## Geëxtraheerde tekst
Bokrijk, zin en zijn.
Bij de uitgeverij Lannoo verscheen weer een fraai fotoboek. Dit keer is het gewijd aan het openluchtmuseum en ontspanningsoord ‘Bokrijk’ te Genk in Limburg. Het boek werd samengesteld en uitgegeven in opdracht van de bestendige deputatie van Limburg. Vandaar het voorwoord door Limburgs gouverneur, Louis Roppe.
De tekst is van Dr. Jozef Weyns - ontwerper en eerste bouwer van dit Vlaamse Openluchtmuseum - en is verlucht met 8 tekeningen van Herman Verbaere. Fotograaf van de 66 foto's is de medestichter en leraar aan de Academie voor Schone Kunsten te Genk, Willy Minders. Zoals naar gewoonte bevat ook dit fotoboek van Lannoo een Franse, Engelse en Duitse samenvatting van de tekst en kommentaar bij tekeningen en foto's. Hiervoor zorgden de bekende vertalers Henri Fagne, Arthur Birt en Georg Hermanowski. Verder werkten er nog aan mee: Luk Mestdagh als grafische vormgever en F. Pinckers die een plattegrond van het domein en een kaart met aanduiding der plaatsen waarvandaan er monumenten te Bokrijk zijn, tekende.
Uitgaande van de historische oorsprong van Bokrijk en van het ontstaan van de idee er een openluchtmuseum te bouwen, leidt Dr. Weyns op een populair-wetenschappelijke wijze de lezer in het museum rond. Elk gebouw - kerk, boerderij of woning - en elk gebruiksvoorwerp dat er te zien is - het ‘zijn’ van Bokrijk - worden aan hem voorgesteld. De oorsprong en het gebruik ervan worden verklaard. De ‘zin’ van Bokrijk vat hij als volgt samen: ‘Het openluchtmuseum schrijft zichtbare, waarneembare geschiedenis (...) van het leven van alledag: van het bouwen en wonen, het koken en eten, het vuurmaken en slapen, (...), en honderden feiten en feitjes meer’ (p. 19).

## Te verwerken gegevens

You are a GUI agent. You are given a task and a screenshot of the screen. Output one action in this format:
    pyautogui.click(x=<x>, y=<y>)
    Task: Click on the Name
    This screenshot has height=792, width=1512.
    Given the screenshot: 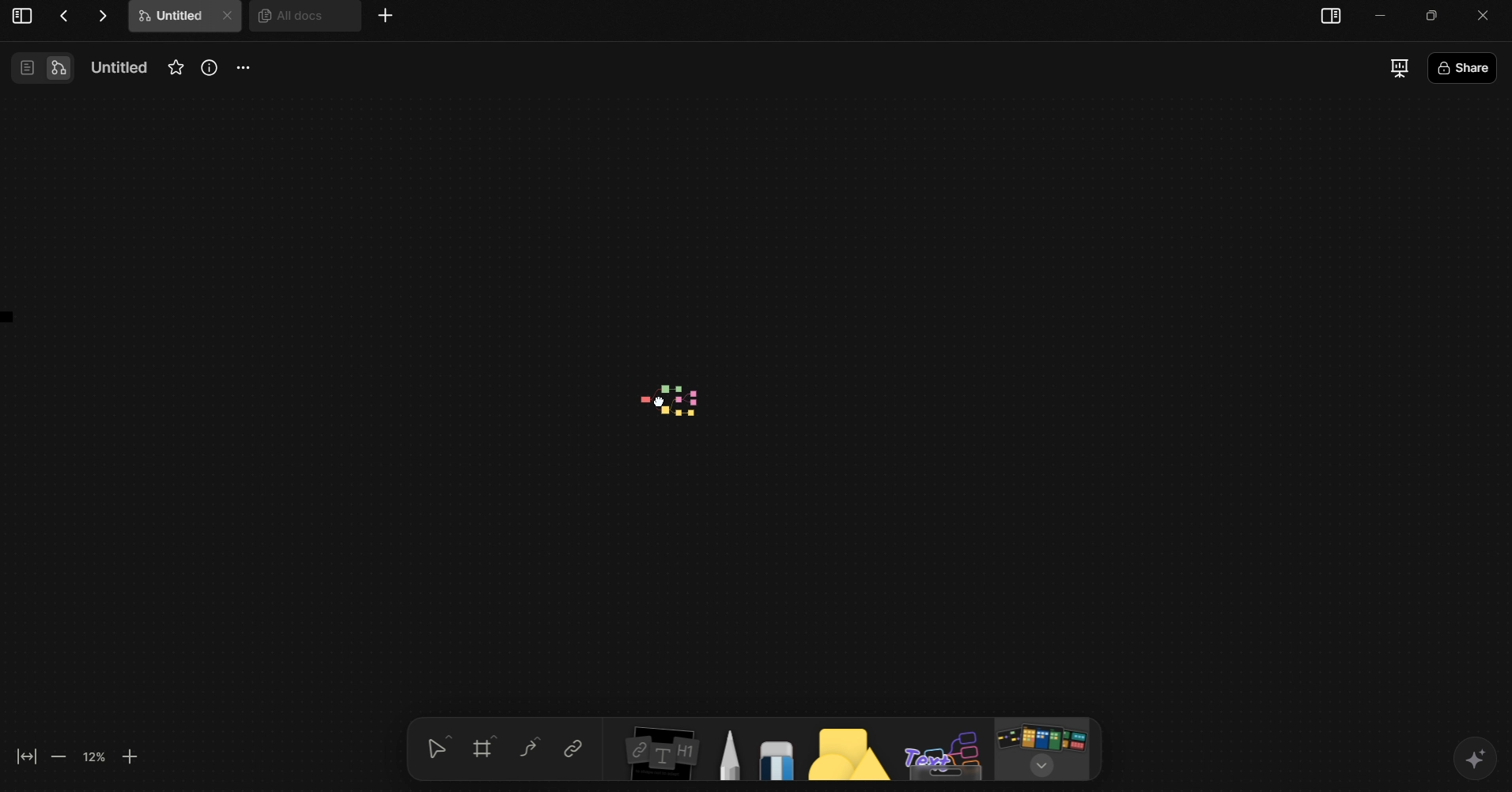 What is the action you would take?
    pyautogui.click(x=114, y=65)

## Opdrachten
1. Orden de regels van de lijst, vanaf het begin tot en met de regel met "This screenshot has", als Markdown-tabel met de kolommen Nr. en Tekst, met een regelnummer en de regel zelf. Laat lege regels weg.
2. Neem de bespreking van het fotoboek over Bokrijk weer op en zet deze voort na de laatste zin.

## Uitwerking opdrachten
1.
| Nr. | Tekst |
|---|---|
| 1 | You are a GUI agent. You are given a task and a screenshot of the screen. Output one action in this format: |
| 2 |     pyautogui.click(x=<x>, y=<y>) |
| 3 |     Task: Click on the Name |
| 4 |     This screenshot has height=792, width=1512. |

2.
Interessant is het te vernemen dat men te Bokrijk de eigen bouwtrant en levenswijze van drie dorp-types - waaraan nog steeds ‘her’bouwd wordt - wil bewaren. Deze dorpen zullen beantwoorden aan de drie grote kultuurlandschappen die Weyns in het Vlaamse land onderkent: 1) het arm heidelandschap (de Kempen), 2) het vruchtbaar heuvelland (Haspengouw, Brabant en Zuid-Oost-Vlaanderen), 3) de vruchtbare, waterrijke laagvlakte (de Scheldepolder, Noord-Oost-Vlaanderen en West-Vlaanderen). Deze rondleiding door Dr. Weyns wordt rijkelijk visueel gemaakt door middel van de tekeningen tussen de tekst en door de foto's achteraan.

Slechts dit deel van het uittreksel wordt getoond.